■ **WHAT NEEDS TO BE DONE**:
Collect each line in the listing below that contains the string "width", matching case exactly.

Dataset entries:
-*-*-

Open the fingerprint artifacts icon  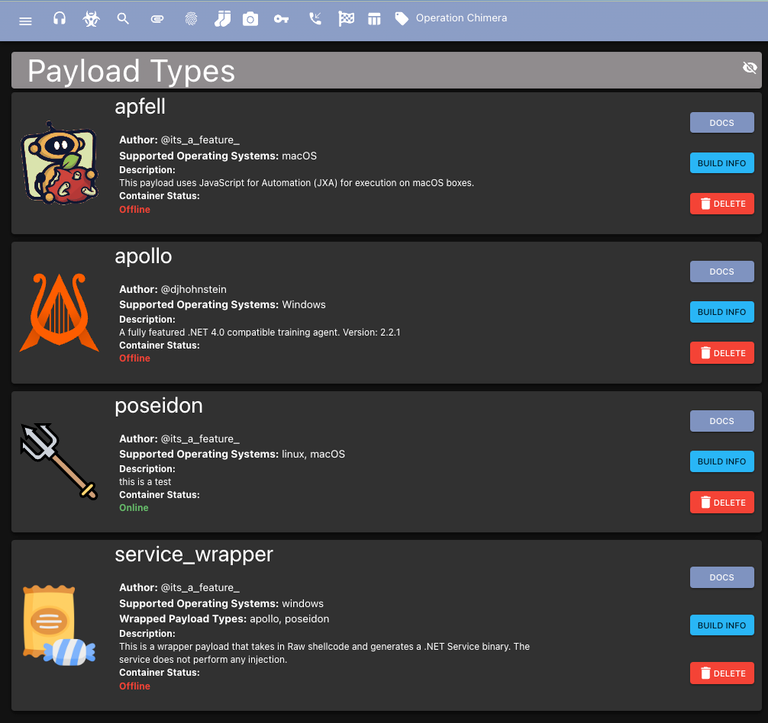pyautogui.click(x=191, y=19)
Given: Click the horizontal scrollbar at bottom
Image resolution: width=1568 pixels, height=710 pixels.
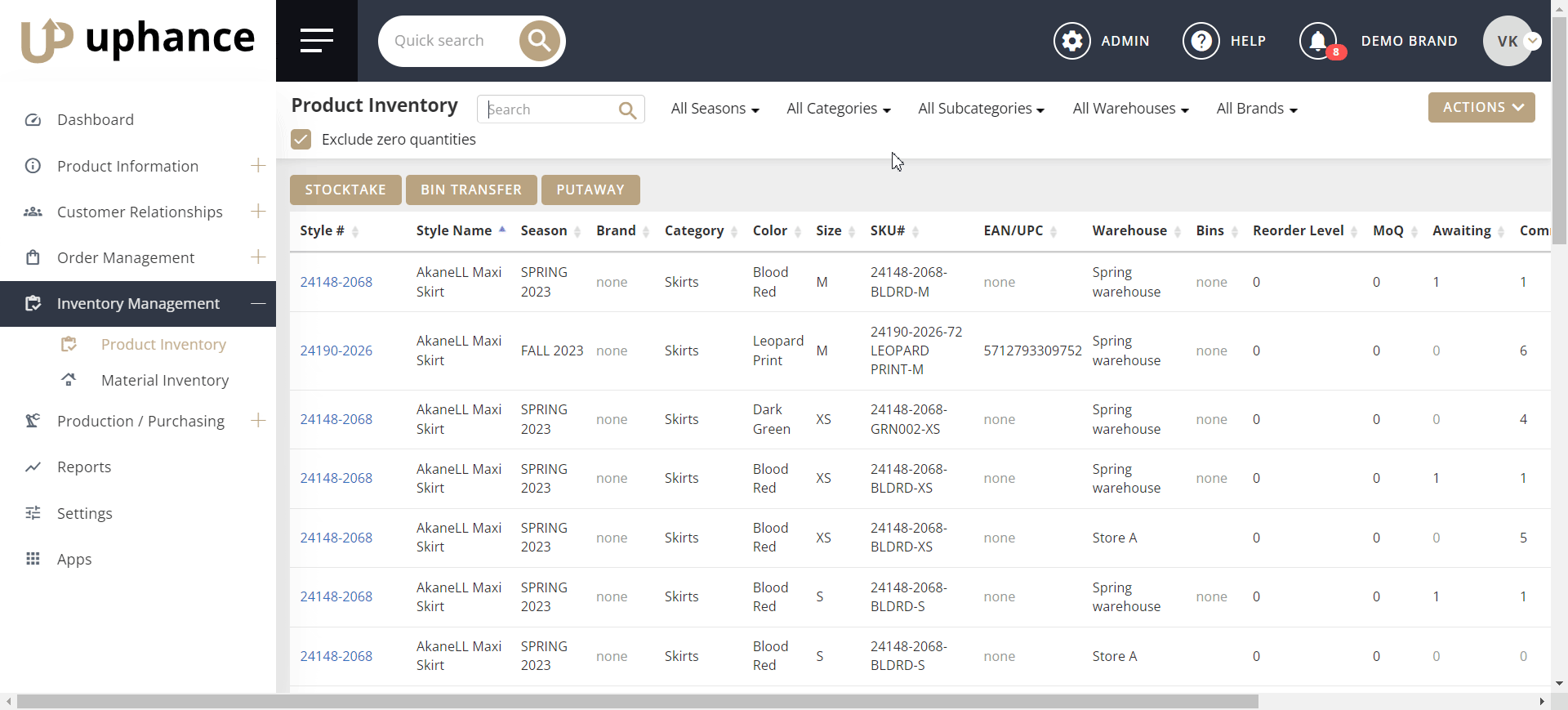Looking at the screenshot, I should click(637, 702).
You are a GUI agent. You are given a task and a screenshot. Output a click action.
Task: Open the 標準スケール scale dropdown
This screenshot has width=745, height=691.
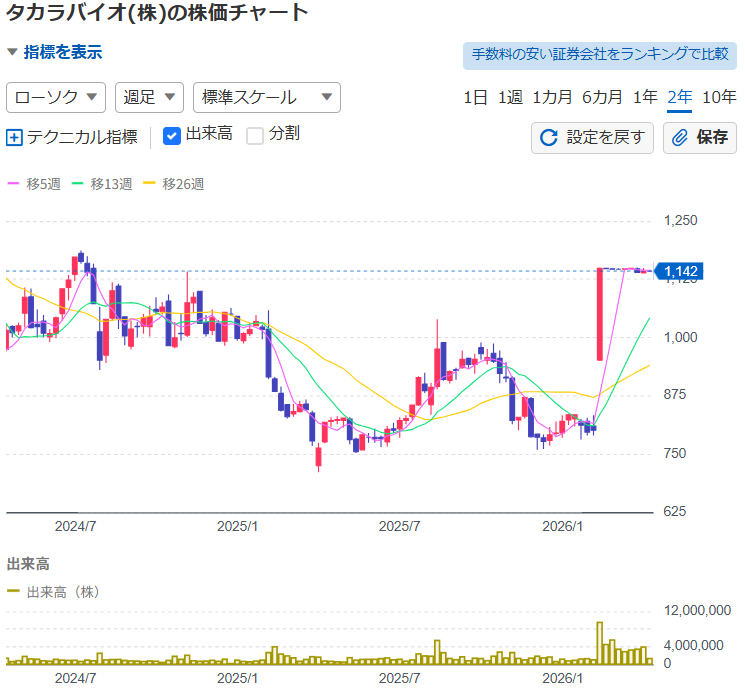(266, 97)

-*-*-

■ **REPLY**:
Image resolution: width=1568 pixels, height=710 pixels.
This screenshot has width=745, height=691.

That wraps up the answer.